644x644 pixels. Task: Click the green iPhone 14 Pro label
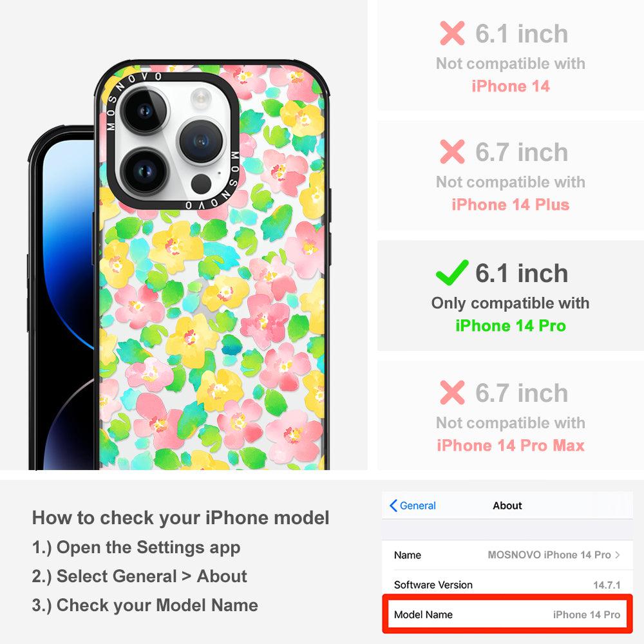(x=511, y=326)

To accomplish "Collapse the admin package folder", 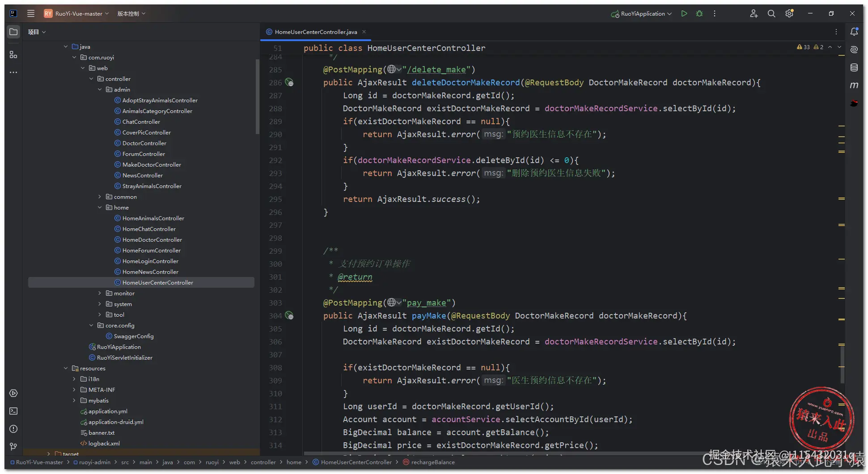I will (100, 90).
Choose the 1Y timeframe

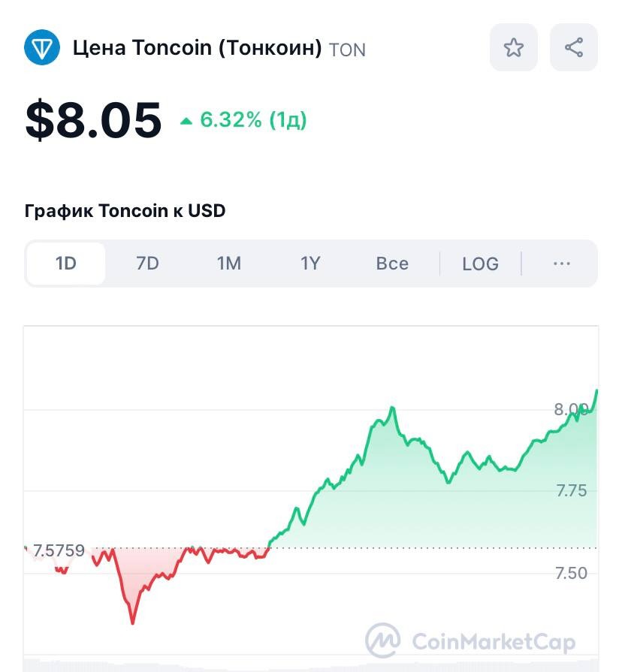click(x=310, y=264)
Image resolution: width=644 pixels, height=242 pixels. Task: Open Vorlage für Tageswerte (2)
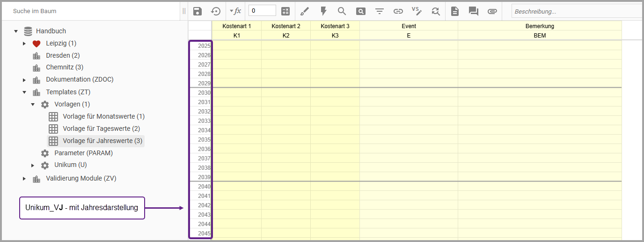(101, 129)
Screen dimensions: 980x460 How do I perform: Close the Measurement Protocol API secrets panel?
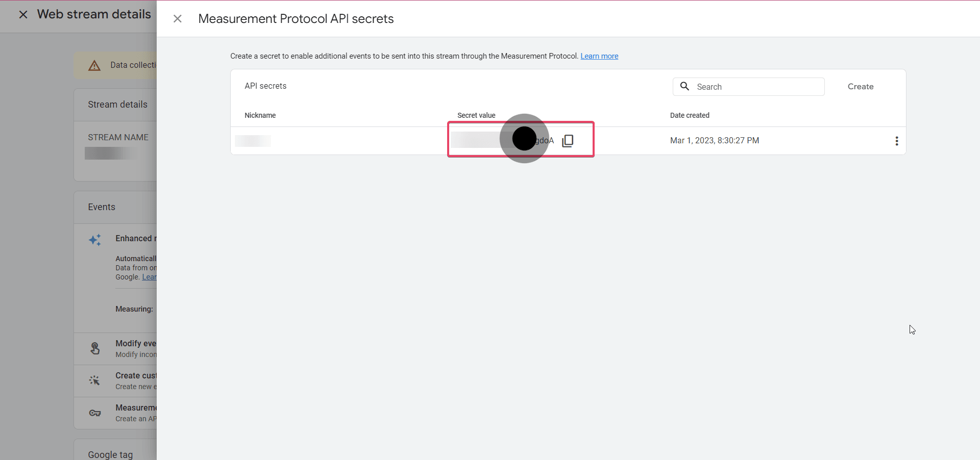(x=178, y=19)
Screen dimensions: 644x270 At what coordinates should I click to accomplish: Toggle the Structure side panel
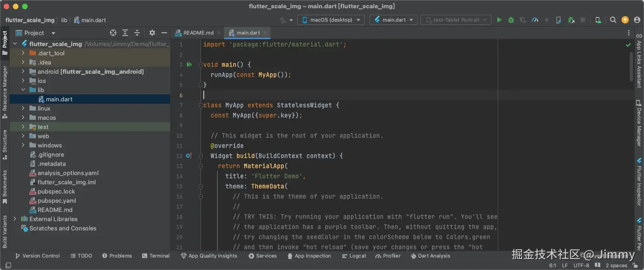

════

• **PROBLEM**:
Exact lines, nothing more: output the one with "Image resolution: width=644" and every later line through the end of the data, skipping pictures.

• **EXERCISE ANSWER**:
Image resolution: width=644 pixels, height=242 pixels. Task: Open Vorlage für Tageswerte (2)
(101, 129)
Screen dimensions: 980x460 How do I perform: Close the Measurement Protocol API secrets panel?
(x=178, y=19)
Screen dimensions: 644x270 At what coordinates should I click to accomplish: Toggle the Structure side panel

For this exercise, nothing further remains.